Maybe you've already thought of this, but do users need to know that hotels reduce prices after you book. I think all that they would care about is that if they use your service their room will be cheaper. I would guess people don't care about the how.
Thanks for the comment. Down the line, we will implement an option to rebook the room automatically. So far, it works as a notification system, so users have to be aware of the process as they are part of it
It's a good landing page.
"different room names" - you'd probably need to think more technically on what a room actually is from the customer perspective like number of beds, balcony/view, but also consider your likely audience is price sensitive, they probably don't care about expensive room types/amenities unless it's like a cruise or Disney parks...
Or more simply the customer probably doesn't care if it's a different room type if they get the same numbers of guests in. (You can also specifically indicate the room type might be slightly different and let them decide, giving more alerts would be better for your business than less if it's not exaggerated)
I'm not sure it's now a known problem, it's just that most people don't value it highly, you should focus on ppl in the price saving niches, compare sites, coupons ect rather than the full market or anyone booking hotels. (A secretary booking for a work event doesn't care to redo her work. People who value time wouldn't care. People who frequent book won't as much)

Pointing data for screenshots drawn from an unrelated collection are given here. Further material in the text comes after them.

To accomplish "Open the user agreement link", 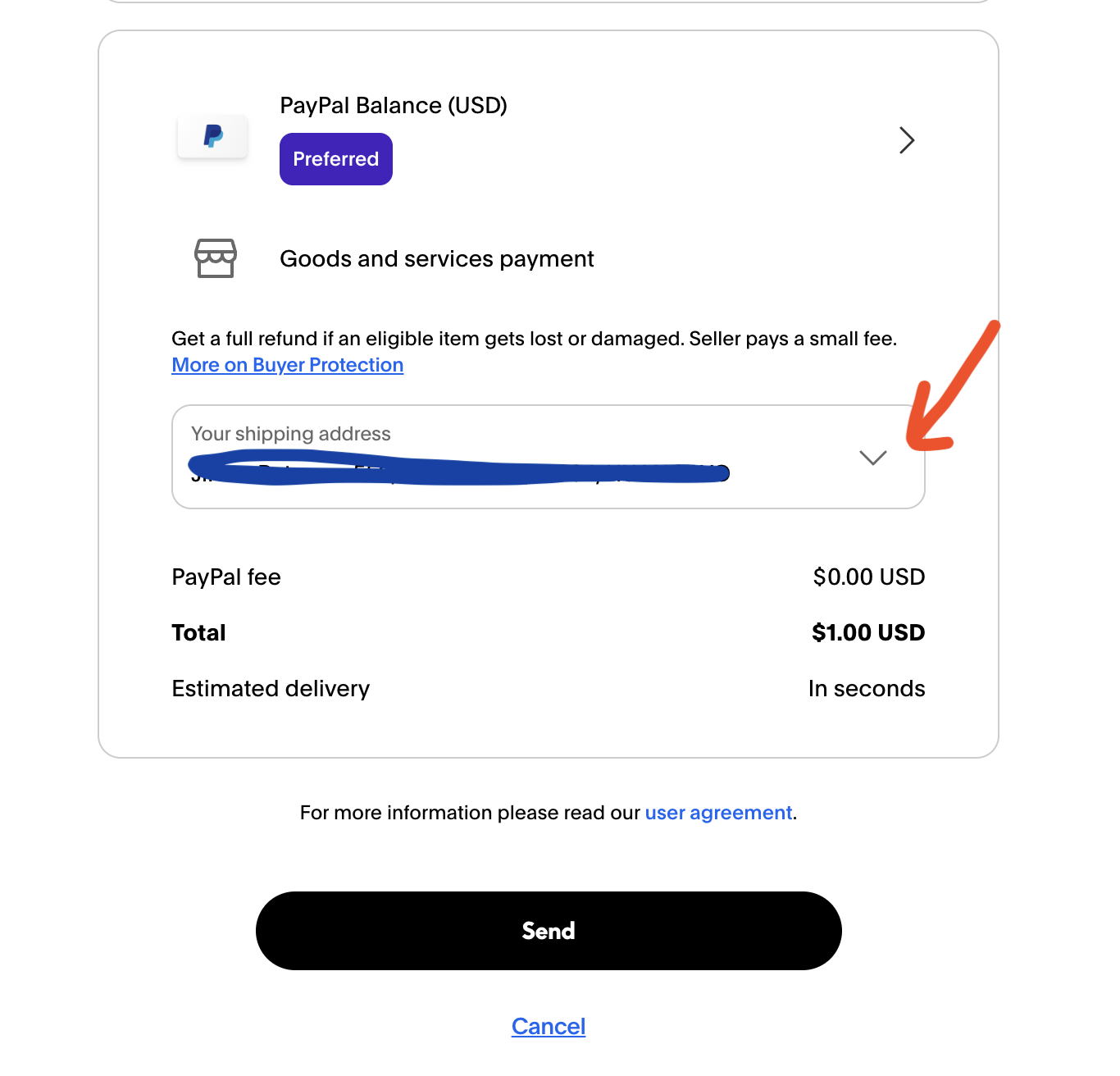I will pyautogui.click(x=717, y=812).
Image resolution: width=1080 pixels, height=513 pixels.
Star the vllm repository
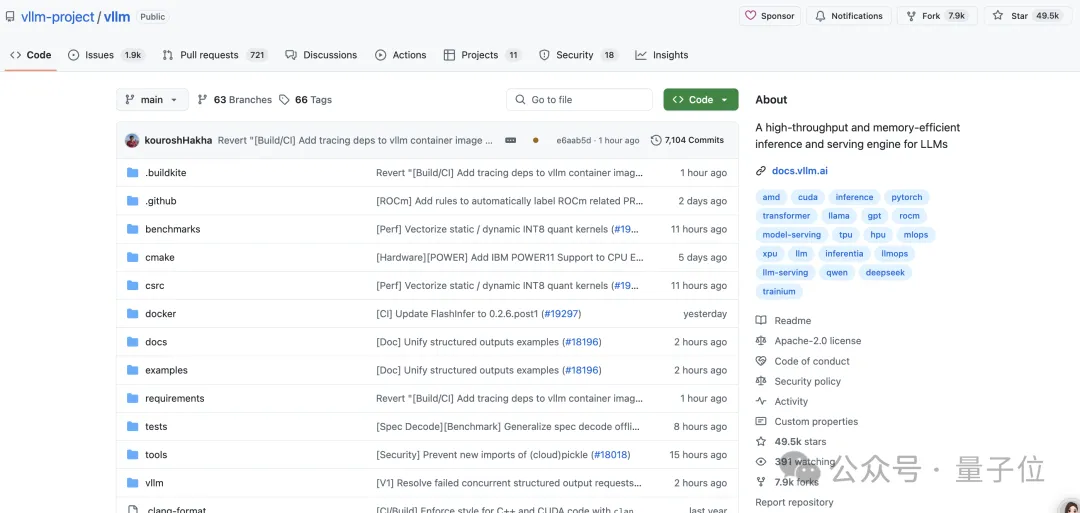point(1017,16)
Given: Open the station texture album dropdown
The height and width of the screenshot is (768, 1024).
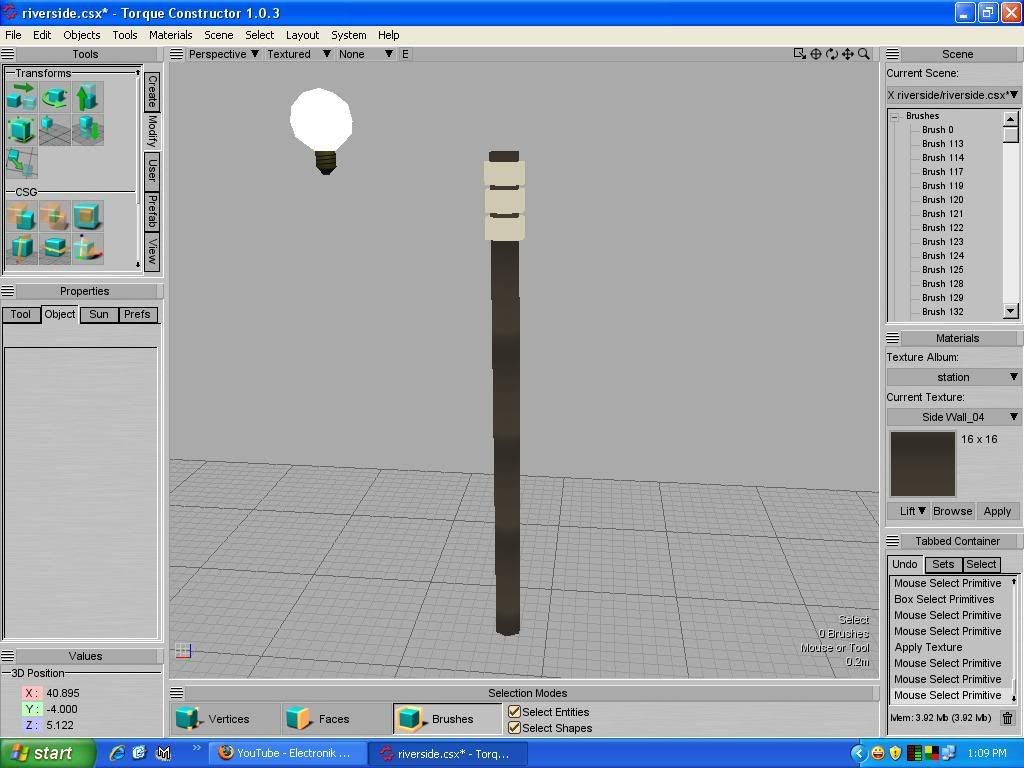Looking at the screenshot, I should [x=953, y=377].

People who look at "what time of year is it cheaper to book hotels" or "when is the best price booking last minute or 3 months ahead", these guys are your target
Thanks for the comment, and I am glad that you like the landing page!
The first point is interesting; as for now, we work with identical rooms, but we could implement a 20% difference allowance so customers can decide whether the lower price for a different room makes sense in case the deal is amazing.
Regarding the problem, that's a fair point. We have to identify ICP very clearly to push it forward in the right marketing direction. Do you have any ideas on where and how to market it for price-saving niches?